Hannah noted the diminutive. “I didn't know.”

“No. People didn't. He wrote a poem for me, but Williams found it and tore it up. D'you want a coffee?”

“I'll get it,” Hannah said.

Looking over her shoulder when she was at the counter, she saw the big woman put her head into her hands. A wedding ring was on the third finger of her left hand and Hannah wondered if the jealous lover was resentful of that too. She took the two cups of coffee back to their table.

“Why did he go to see the Tredowns when you were all in Flagford?”

“I don't know. Did he?”

“He'd worked for them three years before, the last time he came fruit-picking in Flagford. A man called Grimble turned the pickers off his field and Samuel Miller went to see the Tredowns and they gave him a job repairing their car and then driving it.”

“D'you mean Tredown the book writer?

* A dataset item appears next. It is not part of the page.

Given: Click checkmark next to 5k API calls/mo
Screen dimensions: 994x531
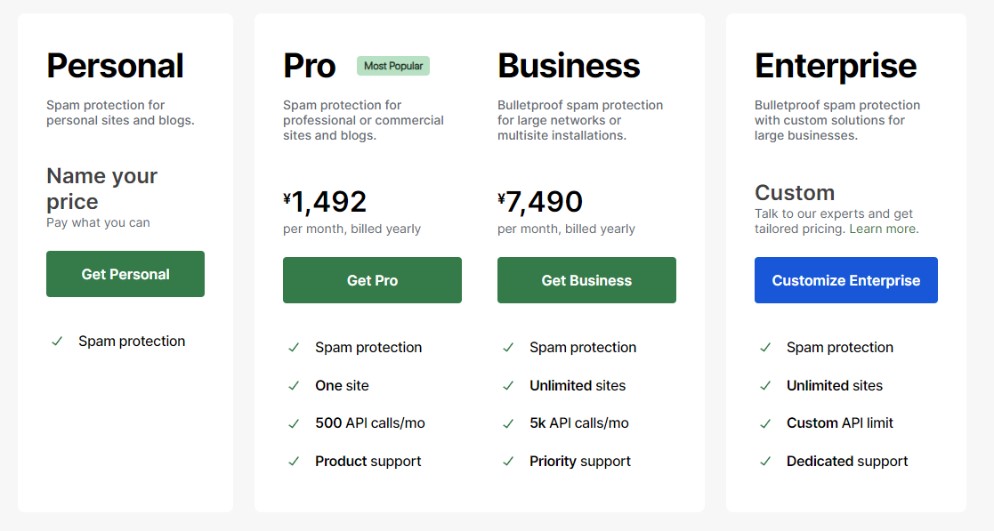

The one that did that book called something about heaven? The one they're making a film of?”

“That's the one.”

“He lived in Flagford?”

“Still does,” said Hannah. “Samuel…” The name bothered her, it was inappropriate for what she had supposed Dusty was, not so odd for a writer and a poet. “Samuel-did he know it was that Tredown? I mean, if he was a writer, did he go to see Tredown because he was?”

“Don't ask me. I never knew Tredown lived there. Sam never said.”

“I'm wondering if he brought something he'd written with him to show Tredown.”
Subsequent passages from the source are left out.